Research Project: Sustainable Intensification of Integrated Crop-Pasture-Livestock Systems in Northeastern Landscapes

Location: Pasture Systems & Watershed Management Research

Title: Ruminal fermentation and enteric methane production of legumes containing condensed tannins fed in continuous culture

Author
item ROCA-FERNANDEZ, ANA - Universidad De Chile
item DILLARD, LEANNE - University Of Auburn
item Soder, Kathy

Submitted to: Advances in Animal Biosciences
Publication Type: Abstract Only
Publication Acceptance Date: 5/1/2019
Publication Date: 8/30/2019
Citation: Roca-Fernandez, A., Dillard, L., Soder, K.J. 2019. Ruminal fermentation and enteric methane production of legumes containing condensed tannins fed in continuous culture[abstract]. Advances in Animal Biosciences. 10(3):520.
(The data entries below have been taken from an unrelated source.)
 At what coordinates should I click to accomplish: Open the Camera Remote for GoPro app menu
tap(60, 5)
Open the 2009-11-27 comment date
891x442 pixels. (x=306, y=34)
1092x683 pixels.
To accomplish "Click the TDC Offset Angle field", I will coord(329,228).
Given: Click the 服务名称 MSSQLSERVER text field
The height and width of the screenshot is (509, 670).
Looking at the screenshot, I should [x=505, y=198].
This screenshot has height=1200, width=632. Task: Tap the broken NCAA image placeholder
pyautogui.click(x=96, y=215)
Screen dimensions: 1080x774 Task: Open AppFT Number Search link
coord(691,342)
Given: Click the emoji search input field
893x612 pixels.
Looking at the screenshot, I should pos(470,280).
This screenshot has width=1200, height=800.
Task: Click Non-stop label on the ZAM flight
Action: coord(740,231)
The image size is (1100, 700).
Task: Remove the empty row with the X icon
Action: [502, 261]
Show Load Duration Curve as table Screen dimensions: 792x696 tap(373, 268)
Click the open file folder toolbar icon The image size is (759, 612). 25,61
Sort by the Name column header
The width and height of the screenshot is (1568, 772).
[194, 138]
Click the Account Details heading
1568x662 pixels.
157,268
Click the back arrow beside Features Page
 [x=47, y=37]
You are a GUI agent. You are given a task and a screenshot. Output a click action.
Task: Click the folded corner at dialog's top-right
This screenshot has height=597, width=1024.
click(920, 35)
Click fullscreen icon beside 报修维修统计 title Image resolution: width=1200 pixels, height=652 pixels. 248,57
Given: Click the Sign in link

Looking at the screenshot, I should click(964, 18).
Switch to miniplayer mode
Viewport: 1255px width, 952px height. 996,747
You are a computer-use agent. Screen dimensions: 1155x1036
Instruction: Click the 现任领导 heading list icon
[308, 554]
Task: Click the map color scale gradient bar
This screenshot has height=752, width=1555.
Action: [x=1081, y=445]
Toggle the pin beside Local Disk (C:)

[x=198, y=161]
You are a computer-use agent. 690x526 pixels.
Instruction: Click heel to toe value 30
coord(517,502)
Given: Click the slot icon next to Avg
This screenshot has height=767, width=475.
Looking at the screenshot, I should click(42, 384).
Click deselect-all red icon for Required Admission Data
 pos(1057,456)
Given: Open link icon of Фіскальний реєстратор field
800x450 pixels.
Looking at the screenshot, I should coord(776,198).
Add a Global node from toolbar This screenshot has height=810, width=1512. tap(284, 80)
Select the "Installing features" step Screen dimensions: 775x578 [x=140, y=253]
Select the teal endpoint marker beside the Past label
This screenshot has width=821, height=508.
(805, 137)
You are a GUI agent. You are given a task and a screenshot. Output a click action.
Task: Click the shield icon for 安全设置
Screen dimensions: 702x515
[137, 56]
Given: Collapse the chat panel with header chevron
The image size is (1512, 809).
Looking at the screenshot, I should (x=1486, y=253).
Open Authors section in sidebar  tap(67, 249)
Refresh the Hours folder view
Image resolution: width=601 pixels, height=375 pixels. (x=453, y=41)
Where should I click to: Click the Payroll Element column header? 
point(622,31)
Interpretive Summary: No Interpretive Summary is required for this Abstract. JLB.

Technical Abstract: Plant secondary metabolites such as condensed tannins (CT) have been shown to alter ruminal fermentation while reducing enteric methane (CH4) production. However, no studies exist that directly investigate both ruminal fermentation and CH4 production of perennial legumes containing various concentrations of tannins. A continuous culture fermentor study was conducted to assess nutrient digestibility, volatile fatty acid (VFA) concentration, microbial protein synthesis, bacterial nitrogen (N) efficiency and CH4 production of 4 legumes containing different CT concentrations. Legumes were fermented in a 50:50 diet with orchardgrass (Dactylis glomerata L.): 1) Alfalfa (Medicago sativa L.; ALF no CT); 2) Birdsfoot trefoil (Lotus corniculatus L.; BFT, low CT); 3) Crown vetch [Securigera varia (L.); CV, moderate CT]; 4) Sericea lespedeza [Lespedeza cuneata (Dum. Cours.); SL, high CT]. Diets were randomly assigned to 4 fermentors in 4 periods in a 4 × 4 Latin square design, with 7 d for adaptation and 3 d for sample collection. Temperature, pH and CH4 concentrations were recorded. Effluent samples were analyzed for pH, VFA, and dry matter (DM), organic matter (OM), crude protein (CP), neutral detergent fiber (NDF) and acid detergent fiber (ADF) concentrations for determination of apparent (DM, OM, NDF and ADF) and true (DM and OM) nutrient digestibilities. Microbial protein synthesis and bacterial efficiency were estimated by analysis of N flows and purines. Forage samples were analyzed for DM, OM, CP, NDF, ADF, minerals and CT concentrations. Data were analyzed using the GLIMMIX procedure of SAS. The CT concentrations (g/kg DM) were 3, 21, 38 and 76 in ALF, BFT, CV and SL, respectively. Apparent and true DM and OM digestibilities were lower (P < 0.01) in SL than in ALF and BFT. Bacterial N efficiency per kg of truly digested DM and OM was lower (P = 0.05) in SL than in BFT and CV. The lowest (P < 0.001) CH4 production per unit of digestible nutrients was found in SL. There was a negative correlation (P < 0.001) between CT concentration and CH4 production. However, tradeoffs in ruminal fermentation (reduced nutrient digestibility, VFA concentration and bacterial N efficiency) must be considered when SL is used.